┌─ Excerpted data
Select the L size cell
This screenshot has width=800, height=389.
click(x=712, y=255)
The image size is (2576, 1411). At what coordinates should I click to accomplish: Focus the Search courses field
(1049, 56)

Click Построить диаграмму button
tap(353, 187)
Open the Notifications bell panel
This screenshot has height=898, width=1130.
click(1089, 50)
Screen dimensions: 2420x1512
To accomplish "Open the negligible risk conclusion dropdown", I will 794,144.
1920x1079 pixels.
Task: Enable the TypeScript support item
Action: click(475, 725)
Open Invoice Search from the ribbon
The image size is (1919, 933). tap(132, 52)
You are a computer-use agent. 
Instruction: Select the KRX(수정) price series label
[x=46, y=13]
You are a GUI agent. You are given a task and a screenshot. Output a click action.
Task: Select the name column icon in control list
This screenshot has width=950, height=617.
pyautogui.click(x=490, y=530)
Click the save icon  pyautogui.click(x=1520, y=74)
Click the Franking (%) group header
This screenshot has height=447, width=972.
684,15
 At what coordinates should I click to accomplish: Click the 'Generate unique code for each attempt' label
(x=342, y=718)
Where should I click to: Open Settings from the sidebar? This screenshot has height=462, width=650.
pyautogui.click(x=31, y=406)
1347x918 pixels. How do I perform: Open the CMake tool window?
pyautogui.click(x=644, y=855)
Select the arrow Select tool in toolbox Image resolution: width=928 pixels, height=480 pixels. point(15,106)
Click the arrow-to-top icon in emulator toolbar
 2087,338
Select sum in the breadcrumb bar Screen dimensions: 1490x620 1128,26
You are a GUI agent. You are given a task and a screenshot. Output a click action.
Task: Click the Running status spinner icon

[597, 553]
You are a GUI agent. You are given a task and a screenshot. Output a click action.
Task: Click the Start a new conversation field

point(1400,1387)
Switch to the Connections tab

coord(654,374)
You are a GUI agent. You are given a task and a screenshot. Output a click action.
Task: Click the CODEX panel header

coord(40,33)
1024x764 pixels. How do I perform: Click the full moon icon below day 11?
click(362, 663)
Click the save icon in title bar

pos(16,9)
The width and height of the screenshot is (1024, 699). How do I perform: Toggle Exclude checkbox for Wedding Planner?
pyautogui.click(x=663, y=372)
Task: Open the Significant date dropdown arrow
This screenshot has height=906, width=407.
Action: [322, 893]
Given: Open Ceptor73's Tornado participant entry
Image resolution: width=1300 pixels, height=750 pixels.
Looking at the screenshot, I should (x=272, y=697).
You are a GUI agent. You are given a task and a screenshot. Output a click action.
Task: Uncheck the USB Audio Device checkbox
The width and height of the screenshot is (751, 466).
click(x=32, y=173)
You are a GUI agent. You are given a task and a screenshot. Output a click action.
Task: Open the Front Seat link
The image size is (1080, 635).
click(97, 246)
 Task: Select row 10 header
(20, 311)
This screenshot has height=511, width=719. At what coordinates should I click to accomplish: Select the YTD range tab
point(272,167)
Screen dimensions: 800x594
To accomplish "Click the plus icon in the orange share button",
└─
Lay out the items from the start of the data through the line containing "tap(353, 187)" as a two-column CSV with the headers instruction and response, one row per item. Put each field in double quotes and turn any line breaks into spaces.

Solution to this problem:
instruction,response
"Select the L size cell This screenshot has width=800, height=389.","click(x=712, y=255)"
"The image size is (2576, 1411). At what coordinates should I click to accomplish: Focus the Search courses field","(1049, 56)"
"Click Построить диаграмму button","tap(353, 187)"